6 cents, 6 percent and the value of a sixth sense

September 29th, 2009 / Author: admin

At a recent set of focus groups —  you know where a small group of subjects is quizzed on a particular subject while being scrutinized through one-way glass by a smaller group of people hoping for insight that can be extrapolated across thousands — I heard confusion arise.  The facilitator said: “6 cents in every 100 dollars,” but it kept being played back as “6 percent in every 100 dollars.”

Big difference.  How come?  For nearly 60 years we have seen the meaning of numbers and percentages overtaken by the importance of the argument they are used to promote.  The focus group insight is: we are all guilty.  One reason may be how the apparent objectivity of numbers lends credibility to any argument no matter how contorted the equation that produced them.

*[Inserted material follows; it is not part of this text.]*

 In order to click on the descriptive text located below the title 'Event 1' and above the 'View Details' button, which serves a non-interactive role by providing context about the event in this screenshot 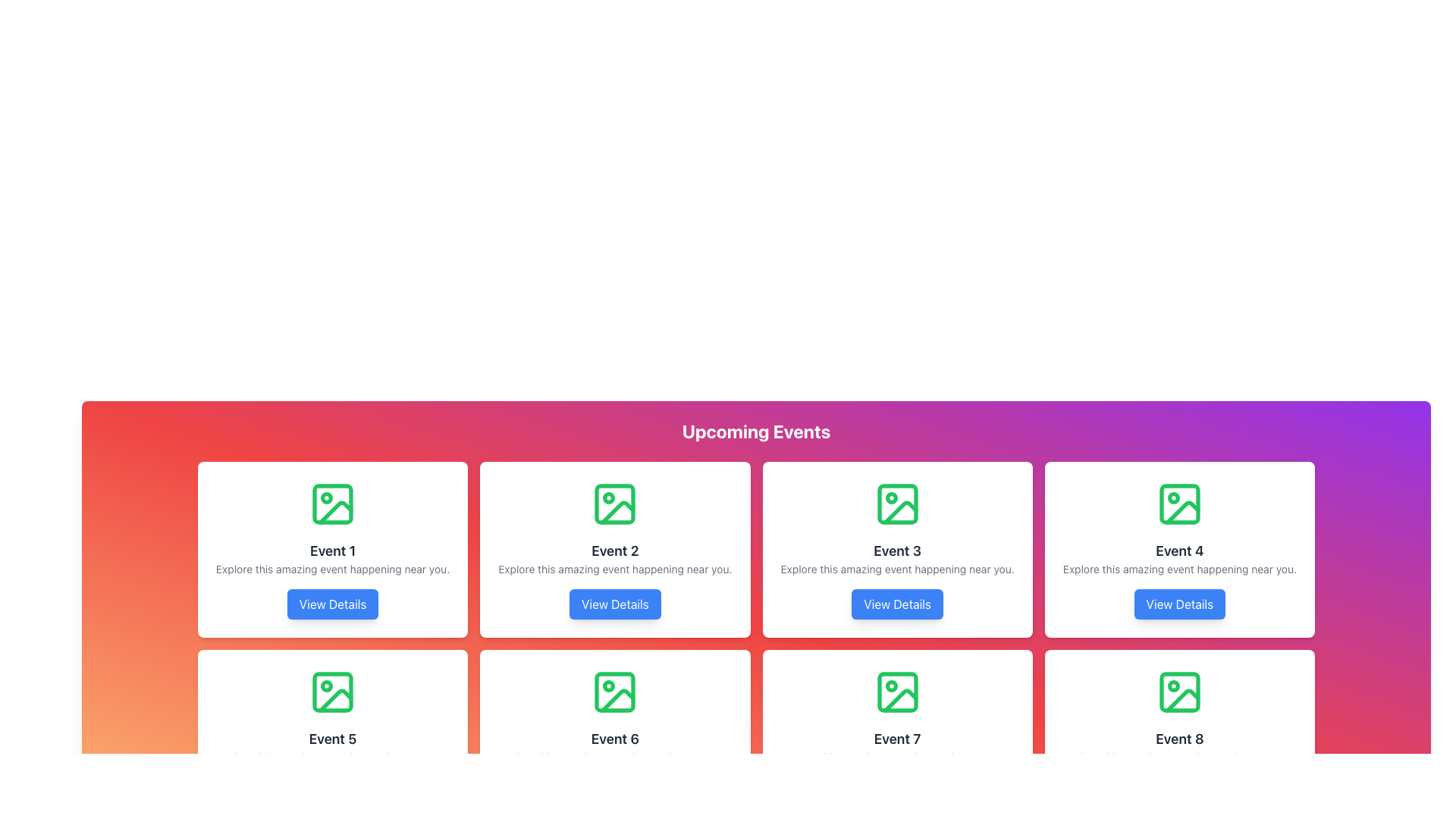, I will do `click(332, 570)`.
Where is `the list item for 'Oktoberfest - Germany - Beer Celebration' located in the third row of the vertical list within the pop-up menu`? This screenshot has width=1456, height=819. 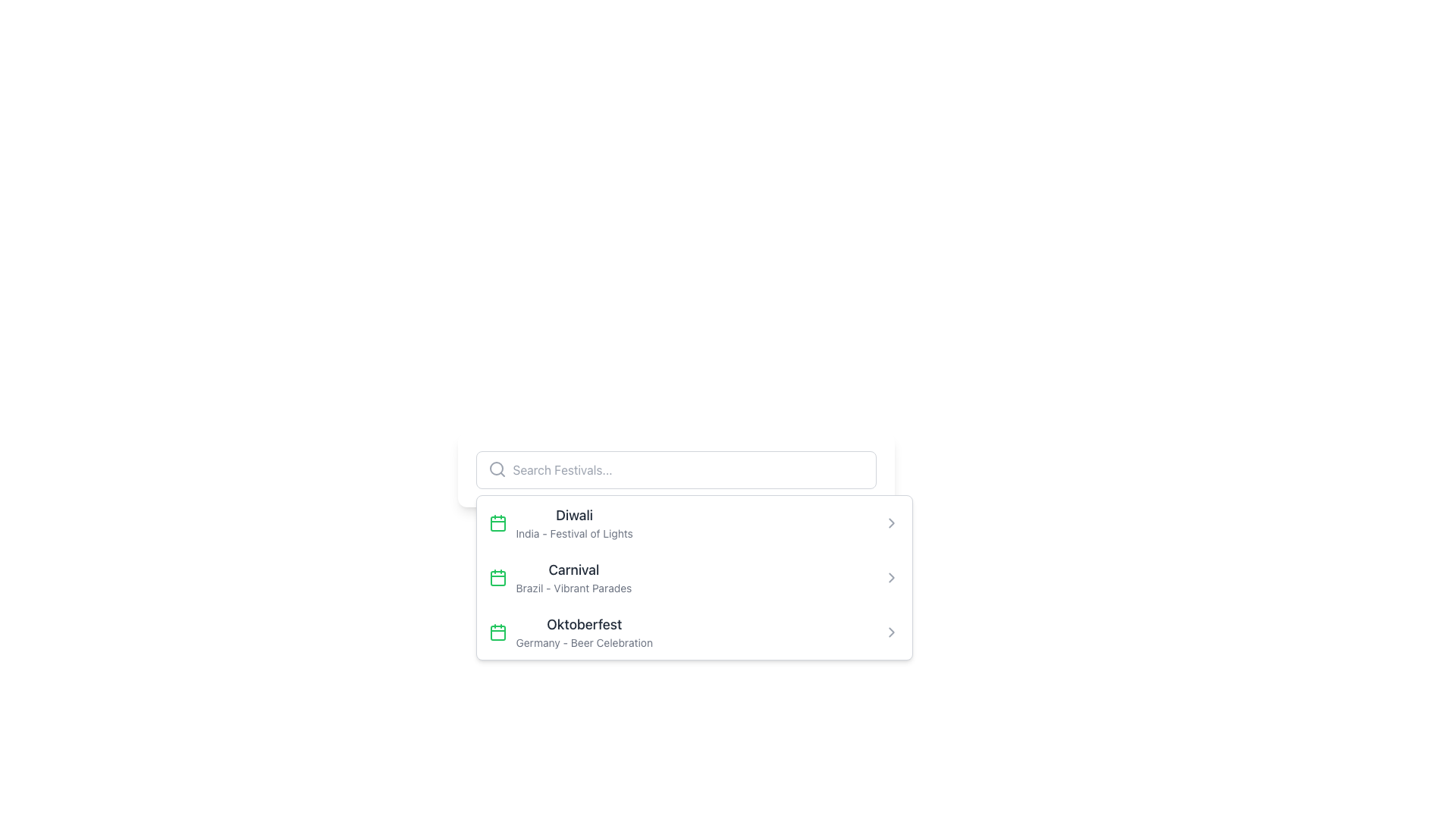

Go back to 1954, when Darrell Huff and Irving Geis published “How to Lie with Statistics.” It kicked off a trend of adding math to marketing.

Here is how the book opened:

“‘There’s a mighty lot of crime around here,’ said my father-in law a little while after he moved from Iowa to California.  And so there was — in the newspaper he read.  It is one that overlooks no crime in its own area and has been known to give more attention to an Iowa murder than was given by the principal daily in the region in which it took place.

“My father-in-law’s conclusion was statistical in an informal way.  It was based on a sample, a remarkably biased one. Like many a more sophisticated statistic it was guilty of semiattachment: It assumed that newspaper space given to crime reporting is a measure of a crime rate.”

Guarding against the urge to confer credibility on every random column of numbers that “foot” — add up correctly — puts a burden of all of our five senses.  If extra sensory perception is the ability to see things without evidence or experience, it may take that sixth one to protect us from ourselves.